In my new role as interim vice chancellor, it is exciting to be even more connected with the great work happening at UC Merced to help keep student success at the center of our efforts.

That focus has helped the campus receive grants and gifts to support our work. With a federal grant, we launched the Degree Attainment for Returning and Transfer Students office out of the Calvin E. Bright Success Center. With a gift from the UC Office of the President and the John Elia Education Endowment, we added more directed support for our undocumented students. A federal grant from the Department of the Interior and a gift from the Watkins Family Foundation have added to the leadership and outdoor wilderness experiences coordinated through the Yosemite Leadership Program.

The Food Pantry effort to address food scarcity among our students has garnered national attention, and aligned us with President Janet Napolitano’s Global Food Initiative. Her recent visit also gave the campus an opportunity to showcase our partnerships with local farmers and ranchers as we seek to promote the farm-to-table initiative.

Leadership Role Changes

This work, plus much more, continues while the division goes through a period of transition.

Fuji Collins will continue to serve as the assistant vice chancellor for Health and Wellness.
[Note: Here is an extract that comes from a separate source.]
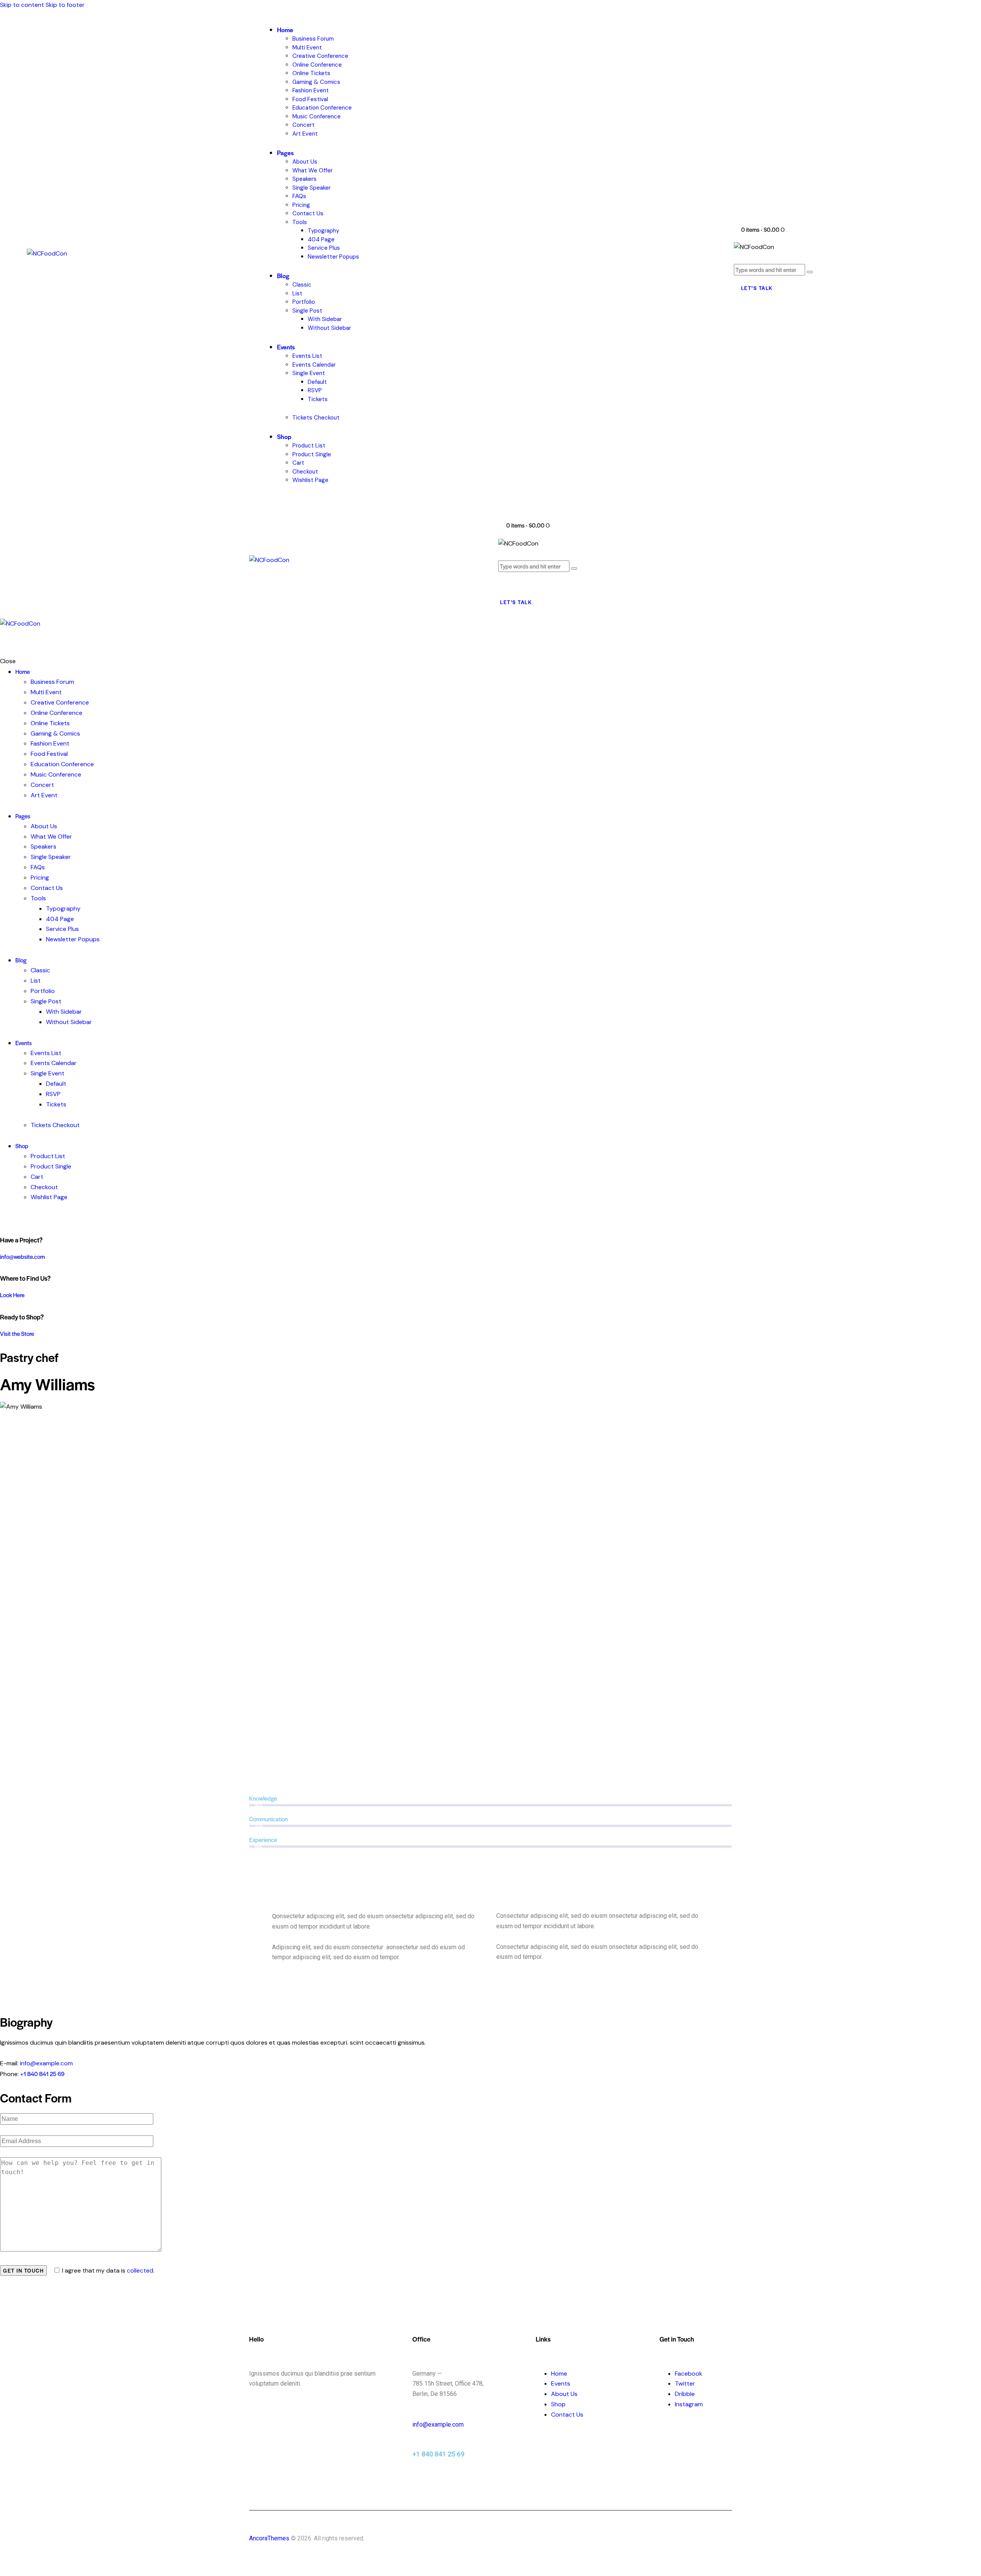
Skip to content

That team will add the Calvin E. Bright Success Center as we holistically expand our concentration on student success. In addition, Fuji will serve as interim dean of students, and oversee the Student Response Team as well as serve as our point of contact for student-crisis intervention.

In addition to his role as the director of the Center for Career and Professional Advancement, Brian O’Bruba will serve as interim assistant vice chancellor for Campus Life. Along with the Center for Career and Professional Advancement, the Campus Life team will continue to include ASUCM, the Campus Store, Graduate Student Services and the Office of Student Life.

J. Michael Thompson, associate vice chancellor for Enrollment Management, is headed up Highway 99 to take on a similar role at the University of the Pacific. We will start a national search by the end of the month.

I will continue to work directly with Housing and Residence Life and Dining Services, especially around planning for our growth as part of the 2020 Project.

Enrollment Snapshot

A few weeks ago, we moved almost 1,250 new students into on-campus residence halls and welcomed 1,659 new first-year and transfer students at the annual Scholars Lane Bridge Crossing. Our new students continue to represent the entire state of California, with 36 percent coming from the Central Valley, 35 percent from Southern California and 22 percent from the Bay Area. Our increase in students from the Central Valley represents the important work being conducted by Associate Vice Chancellor for the Center for Educational Partnerships Jorge Aguilar and his team to improve educational opportunities. 

More than 50 percent of the new students are STEM majors and 68 percent self-identified as first generation (neither parent graduated from a four-year college or university). The racial and ethnic diversity of this class continues to reflect our commitment to access, with more than 120 new students falling into the category of undocumented, or “Dreamers.”

We also welcomed 100 new graduate students, as our graduate student population grew to nearly 400. Making up about 6 percent of our total enrollment, this group of students continues to work with faculty members to advance our research agenda and excellence in teaching, both of which are hallmarks of a UC education.

I am confident in our ability to continue supporting each other in our important work and in our passion to help students succeed and reach their academic goals. It has been the foundation of our past and will continue to be the framing for our future endeavors.